Facebook can stand up a new data center in less than 10 months, from breaking ground to serving users. Most of Facebook's data centers sport a PUE less than 1.5, but their newest one in Prineville, Oregon is down to an amazing 1.07 level for a 7.5 Megawatt facility! How did they do it? Here are a few of their tricks:
Use Scale-Out architecture. Having lots of small servers, scattered in various data centers, allows them to survive a server failure, as well as having the luxury to shut down a datacenter when needed for maintenance reasons.
Free Cooling. Instead of air-conditioning, they pump in cold air from the outside, and send the heated exhaust back outdoors. Frank does not believe servers should be treated like humans, so their data centers run uncomfortably hot. The 50-year climate data is used to determine data center locations that have the optimal "free cooling" opportunities.
Eliminate UPS and PDU energy losses. Rather than running 480 VAC power through UPS that represent a 6 to 12 percent loss, and then PDU that introduce another 3 percent loss getting down to 208 or 120 VAC, Frank's team builds servers that feed direclty off the 480 VAC from the power company. For backup power, they use 48VDC batteries. One set of batteries can backup six racks of servers.
Target 6 to 8 KW per rack. Low-density racks are easier to keep cool.
Build their own IT equipment. Rather than buying commercially-available servers, Frank's team builds 1.5 U servers based on Intel "Westmere" chipset. 1.5U allows for larger fan radius than standard 1U pizza box format. (IBM's iDataPlex uses 2U fans for the same reason!) Facebook has a "Vanity free" design philosophy, so no fancy plastic bezels. In most cases, the covers are left off. Most (65 percent) of their servers are web front-ends. They plan new IT equipment based on Intel's "Sandy Bridge" chipset.
Use SATA drives. They buy the largest SATA drives available, directly from manufacturers, in direct-attach storage (DAS) in their servers. Data is organized in a Hadoop cluster, and they have developed their own internal "Haystack" for photo storage. Despite the floods in Thailand, Facebook has secured all the SATA disk they plan to buy for 2012 from their suppliers.
Use Solid-State drives. Their Database tier uses 100 percent Solid-State drives.

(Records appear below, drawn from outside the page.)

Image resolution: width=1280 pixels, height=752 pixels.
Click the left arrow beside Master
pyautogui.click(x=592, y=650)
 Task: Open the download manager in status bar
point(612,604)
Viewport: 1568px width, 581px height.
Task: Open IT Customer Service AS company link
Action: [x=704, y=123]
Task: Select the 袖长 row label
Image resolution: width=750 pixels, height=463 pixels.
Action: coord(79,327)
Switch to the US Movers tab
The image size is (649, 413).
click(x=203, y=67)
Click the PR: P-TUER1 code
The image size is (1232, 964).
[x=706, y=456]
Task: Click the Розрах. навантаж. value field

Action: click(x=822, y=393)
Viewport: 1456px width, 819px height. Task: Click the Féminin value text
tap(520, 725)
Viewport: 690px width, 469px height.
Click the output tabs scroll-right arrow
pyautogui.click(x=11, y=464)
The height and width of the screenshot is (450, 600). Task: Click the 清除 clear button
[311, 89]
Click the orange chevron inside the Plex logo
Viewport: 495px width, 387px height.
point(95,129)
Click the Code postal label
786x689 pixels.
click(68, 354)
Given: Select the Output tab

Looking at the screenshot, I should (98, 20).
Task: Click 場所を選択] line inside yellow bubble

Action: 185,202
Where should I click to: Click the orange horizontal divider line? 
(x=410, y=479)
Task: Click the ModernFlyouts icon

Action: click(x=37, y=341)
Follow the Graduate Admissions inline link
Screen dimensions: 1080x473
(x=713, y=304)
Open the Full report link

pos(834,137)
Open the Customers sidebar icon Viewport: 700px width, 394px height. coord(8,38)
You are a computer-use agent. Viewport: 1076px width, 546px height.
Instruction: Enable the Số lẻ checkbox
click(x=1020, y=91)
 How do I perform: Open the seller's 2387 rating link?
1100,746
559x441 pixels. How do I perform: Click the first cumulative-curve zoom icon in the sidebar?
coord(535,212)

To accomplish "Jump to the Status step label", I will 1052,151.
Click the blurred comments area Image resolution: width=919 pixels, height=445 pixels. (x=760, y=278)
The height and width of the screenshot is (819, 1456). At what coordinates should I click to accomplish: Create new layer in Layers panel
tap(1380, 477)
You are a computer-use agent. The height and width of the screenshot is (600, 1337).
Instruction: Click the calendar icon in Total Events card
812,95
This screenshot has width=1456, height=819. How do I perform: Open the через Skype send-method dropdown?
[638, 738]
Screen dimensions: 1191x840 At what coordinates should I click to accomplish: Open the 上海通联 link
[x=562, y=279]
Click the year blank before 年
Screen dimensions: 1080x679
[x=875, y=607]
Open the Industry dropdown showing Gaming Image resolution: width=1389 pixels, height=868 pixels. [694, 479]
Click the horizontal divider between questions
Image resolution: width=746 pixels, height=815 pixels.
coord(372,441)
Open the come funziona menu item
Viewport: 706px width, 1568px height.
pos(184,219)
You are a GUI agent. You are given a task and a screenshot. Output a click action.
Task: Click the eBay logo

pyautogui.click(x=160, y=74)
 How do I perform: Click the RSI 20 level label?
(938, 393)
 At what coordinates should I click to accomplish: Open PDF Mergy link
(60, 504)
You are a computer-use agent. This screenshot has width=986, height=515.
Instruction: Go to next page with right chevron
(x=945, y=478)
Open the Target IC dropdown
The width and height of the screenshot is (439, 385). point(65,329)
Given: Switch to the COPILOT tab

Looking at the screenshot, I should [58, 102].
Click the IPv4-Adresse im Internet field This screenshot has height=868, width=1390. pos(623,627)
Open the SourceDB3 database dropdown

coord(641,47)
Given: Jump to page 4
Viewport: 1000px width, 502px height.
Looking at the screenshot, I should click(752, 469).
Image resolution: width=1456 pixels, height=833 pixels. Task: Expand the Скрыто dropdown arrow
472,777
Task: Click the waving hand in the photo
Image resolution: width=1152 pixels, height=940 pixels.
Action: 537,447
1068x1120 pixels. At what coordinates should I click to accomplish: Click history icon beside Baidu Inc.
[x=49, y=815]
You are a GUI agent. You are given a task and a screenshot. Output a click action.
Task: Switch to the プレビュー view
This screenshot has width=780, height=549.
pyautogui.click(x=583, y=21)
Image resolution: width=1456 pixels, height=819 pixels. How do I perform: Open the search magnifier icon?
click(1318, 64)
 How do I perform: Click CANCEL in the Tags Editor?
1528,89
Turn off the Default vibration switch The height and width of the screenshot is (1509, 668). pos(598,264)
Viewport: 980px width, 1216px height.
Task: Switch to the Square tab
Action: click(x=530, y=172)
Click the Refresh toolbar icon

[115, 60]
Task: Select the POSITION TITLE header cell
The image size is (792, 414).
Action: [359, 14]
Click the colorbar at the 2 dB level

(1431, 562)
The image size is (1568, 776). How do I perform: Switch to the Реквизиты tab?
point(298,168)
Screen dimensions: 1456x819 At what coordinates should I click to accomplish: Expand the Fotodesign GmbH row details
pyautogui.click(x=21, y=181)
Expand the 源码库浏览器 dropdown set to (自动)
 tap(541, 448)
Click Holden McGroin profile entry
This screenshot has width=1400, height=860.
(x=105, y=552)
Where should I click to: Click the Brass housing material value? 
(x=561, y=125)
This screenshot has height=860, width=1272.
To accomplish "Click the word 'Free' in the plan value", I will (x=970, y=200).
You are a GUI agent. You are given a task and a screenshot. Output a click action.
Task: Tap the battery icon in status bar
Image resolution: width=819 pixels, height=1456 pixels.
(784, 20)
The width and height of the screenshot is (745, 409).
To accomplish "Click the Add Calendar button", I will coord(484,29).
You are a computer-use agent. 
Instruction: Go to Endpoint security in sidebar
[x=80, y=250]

Frank is also a founder for the [Open Compute Project], which takes an "Open source" approach to IT hardware.
Facebook does not bother with hypervisors. Instead, they have adapted their own software to make full use of the CPU natively. This eliminates the "I/O Tax" penalty associated with VMware and other hypervisors.
Of course, not everyone owns their entire software stack, and can build their own servers! It was nice to hear how a company without such limitations can innovate to their advantage.